TASK INSTRUCTIONS >> In the affordable housing agreement excerpt, how often must the City Manager and the ETHS Superintendent, or their designees, meet?

QUOTED PASSAGE >>
C.Meetings. The City Manager and the ETHS Superintendent, or their designees,
shall meet at least two times per year to discuss and review the affordable housing program,
including the City’s acquisition efforts and the status of construction.
D.Notification of Available Property. By March 1 of each year of this Agreement, or
by such later date if agreed to in writing by the parties, the City will use best efforts to identify
aresidential property for the next Project Home site to enable the School District to construct
aresidence for such property in the immediately following school year. If the Parties decide that
a property is not available by March 1, ETHS shall have no obligation to build a residence
during the immediately following school year. ETHS will confirm, in its sole discretion, with
the City prior to acquisition of the property whether the property is an appropriate site for the
residence to be constructed in the upcoming school year. The City shall grant ETHS access to
the property to conduct due diligence activities, including environmental assessments, that
ETHS deems necessary. ETHS must notify the City and pay for any due diligence, including
environmental assessment, that it seeks to be performed prior to the City’s acquisition of the site.
Section 3. ETHS Role and Responsibilities.

GIVEN DATA >>
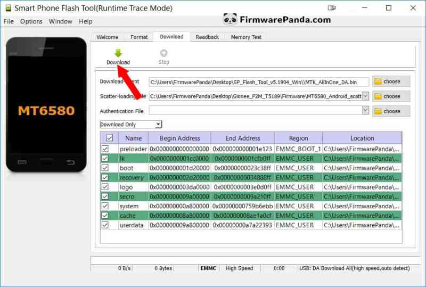
Task: Expand the Authentication File dropdown arrow
Action: point(365,110)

SOLUTION FOR THIS TASK >> At least two times per year.